On songe à Ramuz qui, sortant acheter ses Gauloises un matin de janvier, glisse sur le verglas et se casse l’humérus: de cette «redoutable obligation à la patience» il tirera l’un de ses rares textes du soi, Une main (1933). Chez Olivier Vonlanthen, c’est la jambe, tout d’abord, avec ce tibia fracturé lors d’un accident de la circulation, puis le crâne et sa symbolique funeste, le dos où loge l’anxiété, enfin la main qui ouvre au désir et réassemble l’épars.

Du vers librement brisé au régulier sonnet conclusif, ses Ossuaires sont une patiente reconquête de la forme, une ostéosynthèse du langage et de l’intime à travers les curiosités du vocabulaire somatique. «J’ai beaucoup frayé avec la médecine, pour plein de raisons, confie l’auteur à demi-mot. J’y ai découvert un lexique riche de résonances poétiques, à l’image de l’os naviculaire, en forme de navire, du coccyx qui vient du coucou, ou encore du semi-lunaire… Magnifique non?»

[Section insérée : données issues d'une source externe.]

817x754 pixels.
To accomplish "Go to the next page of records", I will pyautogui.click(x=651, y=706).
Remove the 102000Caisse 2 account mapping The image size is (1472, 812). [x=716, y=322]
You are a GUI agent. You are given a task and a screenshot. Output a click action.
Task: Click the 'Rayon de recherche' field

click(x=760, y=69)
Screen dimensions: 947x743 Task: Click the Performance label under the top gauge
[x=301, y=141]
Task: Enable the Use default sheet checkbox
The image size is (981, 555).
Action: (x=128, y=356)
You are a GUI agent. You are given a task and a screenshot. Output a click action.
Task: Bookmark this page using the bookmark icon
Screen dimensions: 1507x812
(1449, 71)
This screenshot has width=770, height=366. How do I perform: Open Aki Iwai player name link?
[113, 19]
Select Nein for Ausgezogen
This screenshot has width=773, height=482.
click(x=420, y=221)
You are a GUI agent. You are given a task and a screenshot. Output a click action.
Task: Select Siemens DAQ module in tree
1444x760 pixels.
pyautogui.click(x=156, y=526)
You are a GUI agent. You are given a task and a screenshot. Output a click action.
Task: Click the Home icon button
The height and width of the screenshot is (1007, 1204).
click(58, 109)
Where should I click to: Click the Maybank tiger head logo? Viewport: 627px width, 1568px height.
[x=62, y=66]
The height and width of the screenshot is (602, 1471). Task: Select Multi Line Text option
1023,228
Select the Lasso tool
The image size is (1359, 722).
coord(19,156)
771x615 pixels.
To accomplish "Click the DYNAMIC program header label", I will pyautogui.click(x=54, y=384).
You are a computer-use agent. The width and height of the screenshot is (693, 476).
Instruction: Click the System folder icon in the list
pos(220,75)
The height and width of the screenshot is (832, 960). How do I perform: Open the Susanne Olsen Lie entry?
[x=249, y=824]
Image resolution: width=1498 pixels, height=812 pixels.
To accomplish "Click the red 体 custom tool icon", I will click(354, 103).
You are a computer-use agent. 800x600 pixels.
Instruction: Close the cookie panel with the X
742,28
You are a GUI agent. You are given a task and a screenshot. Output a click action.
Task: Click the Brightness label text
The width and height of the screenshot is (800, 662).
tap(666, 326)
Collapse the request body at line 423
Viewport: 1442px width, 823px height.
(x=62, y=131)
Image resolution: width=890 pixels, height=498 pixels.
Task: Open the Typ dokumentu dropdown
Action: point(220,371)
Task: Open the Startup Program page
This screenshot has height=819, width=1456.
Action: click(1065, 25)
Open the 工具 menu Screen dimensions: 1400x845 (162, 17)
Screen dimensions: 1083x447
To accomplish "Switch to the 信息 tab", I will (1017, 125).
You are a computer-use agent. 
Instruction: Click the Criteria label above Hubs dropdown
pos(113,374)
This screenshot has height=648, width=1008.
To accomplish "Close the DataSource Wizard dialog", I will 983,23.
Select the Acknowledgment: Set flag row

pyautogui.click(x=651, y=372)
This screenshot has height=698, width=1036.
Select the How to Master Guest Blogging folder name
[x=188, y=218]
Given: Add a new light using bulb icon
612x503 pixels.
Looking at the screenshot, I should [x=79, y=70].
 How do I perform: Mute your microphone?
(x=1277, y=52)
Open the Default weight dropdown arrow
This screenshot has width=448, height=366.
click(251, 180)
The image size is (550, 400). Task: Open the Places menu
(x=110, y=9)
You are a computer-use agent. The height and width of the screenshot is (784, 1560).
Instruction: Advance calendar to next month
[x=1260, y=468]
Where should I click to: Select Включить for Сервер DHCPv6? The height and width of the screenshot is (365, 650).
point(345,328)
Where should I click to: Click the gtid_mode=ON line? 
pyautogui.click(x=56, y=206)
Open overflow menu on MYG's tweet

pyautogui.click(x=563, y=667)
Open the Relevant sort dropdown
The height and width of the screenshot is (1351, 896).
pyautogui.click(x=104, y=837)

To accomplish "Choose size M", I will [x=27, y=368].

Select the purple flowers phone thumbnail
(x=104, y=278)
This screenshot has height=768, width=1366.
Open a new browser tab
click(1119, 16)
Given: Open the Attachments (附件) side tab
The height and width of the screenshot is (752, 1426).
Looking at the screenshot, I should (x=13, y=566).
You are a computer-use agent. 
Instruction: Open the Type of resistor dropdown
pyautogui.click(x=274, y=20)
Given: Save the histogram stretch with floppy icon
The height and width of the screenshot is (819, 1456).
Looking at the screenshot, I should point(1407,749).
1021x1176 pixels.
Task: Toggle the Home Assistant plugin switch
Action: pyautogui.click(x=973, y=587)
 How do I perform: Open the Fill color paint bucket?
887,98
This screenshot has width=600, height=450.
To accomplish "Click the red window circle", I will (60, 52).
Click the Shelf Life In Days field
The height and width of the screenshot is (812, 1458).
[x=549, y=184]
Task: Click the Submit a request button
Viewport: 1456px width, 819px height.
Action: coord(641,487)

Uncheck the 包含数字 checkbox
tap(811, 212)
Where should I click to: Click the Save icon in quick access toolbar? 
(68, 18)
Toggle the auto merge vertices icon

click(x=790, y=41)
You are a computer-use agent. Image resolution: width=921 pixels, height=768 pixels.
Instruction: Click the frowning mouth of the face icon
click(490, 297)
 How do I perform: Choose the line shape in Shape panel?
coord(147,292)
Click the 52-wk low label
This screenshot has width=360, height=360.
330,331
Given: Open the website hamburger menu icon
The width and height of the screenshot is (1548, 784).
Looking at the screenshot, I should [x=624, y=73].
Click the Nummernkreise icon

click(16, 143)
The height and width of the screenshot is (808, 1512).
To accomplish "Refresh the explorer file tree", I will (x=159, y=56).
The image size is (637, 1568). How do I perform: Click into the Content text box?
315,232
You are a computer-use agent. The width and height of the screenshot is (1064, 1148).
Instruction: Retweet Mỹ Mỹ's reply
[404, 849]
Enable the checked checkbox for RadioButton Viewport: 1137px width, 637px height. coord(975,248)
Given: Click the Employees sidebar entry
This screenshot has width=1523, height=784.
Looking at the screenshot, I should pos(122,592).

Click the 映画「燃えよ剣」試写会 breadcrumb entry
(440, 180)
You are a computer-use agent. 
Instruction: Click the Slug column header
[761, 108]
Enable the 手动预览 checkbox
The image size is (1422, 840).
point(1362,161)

Par les voies mystérieuses de l’étymologie, chaque organe ouvre ainsi un champ lexical que le poète explore entre ludisme et hermétisme, où se cristallise une vibrante intensité émotionnelle: «J’ai cherché dans mon corps quelques os pour le dire», chante-t-il en parfait alexandrin. Et depuis sa nouvelle publiée l’an passé dans la revue L’Epître, le Je s’est affirmé, par-delà les pudeurs légitimes: «De manière générale, je n’aime pas trop me mettre en avant. Ces poèmes sont nés d’événements qui m’ont secoué, mais j’ai tenté de les universaliser pour dépasser le biographique», explique celui qui enseigne le français au Collège de Gambach depuis 2015, et dont les élèves curieux auront probablement lu les vers comme s’ils lisaient sa vie en transparence.

L’écrivain malgré lui

Oui, écrire un livre, c’est toujours se livrer. Et ce premier ouvrage, publié presque malgré lui, ouvre une voie que le Fribourgeois ne soupçonnait pas. «J’ai écrit un roman de 150 pages que je viens d’envoyer à plusieurs éditeurs, et j’ai d’autres proses dans les tiroirs. Mais ce prix m’a permis de prendre conscience que ma sensibilité tirait plutôt du côté poétique. Pour moi qui ai parfois de la peine à cerner mes propres désirs, j’y ai vu une sorte de validation, un peu improbable, de quelque chose qui couvait en moi. Peut-être qu’au fond, la poésie, c’est mon truc?»

Les ébranlements de l’ossature font de bons poèmes. Sur son manuscrit d’Une main, Ramuz avait emprunté à Goethe cette épigraphe, avant d’y renoncer pour la publication: «Utilise ce qui t’advient».

Remise du Prix Ramuz aujourd’hui, 11 h, salle Davel, Pully.

En dédicace à Fribourg, librairie Albert le Grand, 25 mai, dès 18 h 30.

Olivier Vonlanthen, Ossuaires, Ed. Empreintes, 60 pp.